Comment optimiser le suivi des patients  Abonné

Publié le 08/07/2013
Bien que peu fréquent en France, le lymphome de Hodgkin représente toutefois près du tiers des lymphomes. Marqué par un bon pronostic, le LH bénéficie encore des progrès de la thérapeutique. La survie à 5 ans après traitement est aujourd’hui de 84 %. Son diagnostic n’est pas des plus difficiles.
Les cellules de Reed-Sternberg sont l’une des signatures diagnostiques du lymphome de Hodgkin

Les cellules de Reed-Sternberg sont l’une des signatures diagnostiques du lymphome de Hodgkin
Crédit photo : SPL/S. GSCHMEISSNER / BSIP

POUR LE DR PAULINE BRICE, du service d’hématologie-oncologie de l’hôpital Saint-Louis à Paris, le lymphome de Hodgkin (LH), c’est un peu son quotidien.
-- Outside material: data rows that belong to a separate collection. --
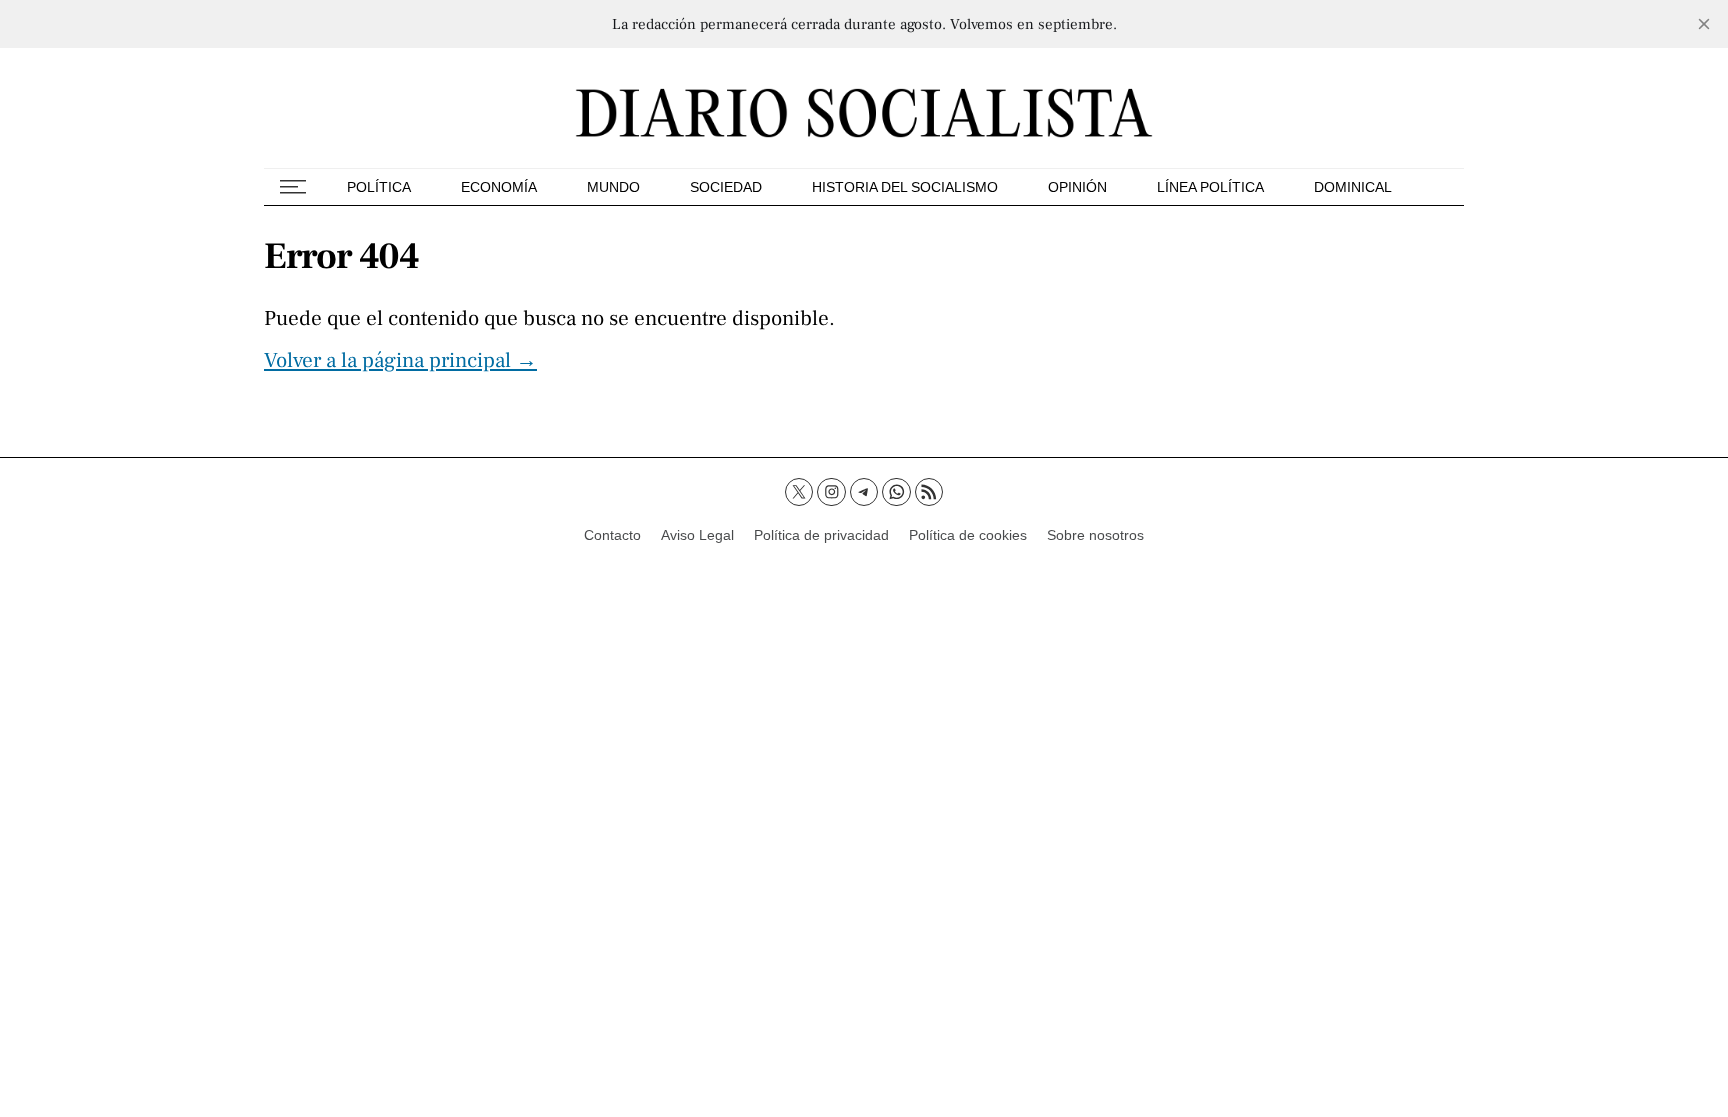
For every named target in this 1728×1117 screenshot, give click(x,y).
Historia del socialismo (905, 187)
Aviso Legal (697, 535)
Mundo (613, 187)
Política (379, 187)
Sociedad (726, 187)
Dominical (1353, 187)
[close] (1704, 24)
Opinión (1077, 187)
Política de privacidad (821, 535)
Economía (499, 187)
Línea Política (1210, 187)
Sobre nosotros (1095, 535)
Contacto (612, 535)
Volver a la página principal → (400, 360)
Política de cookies (968, 535)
L’hématologue a ainsi pu présenter aux congressistes pharmaciens de la soirée « Les pharmaciens à Eurocancer » l’intimité du lymphome longtemps appelé maladie de Hodgkin. « Le LH est un bon sujet pour les pharmaciens, a-t-elle d’abord expliqué, en effet, cette maladie se traite le plus souvent en hôpital de jour et le recours aux officinaux de ville est donc assez fréquent ».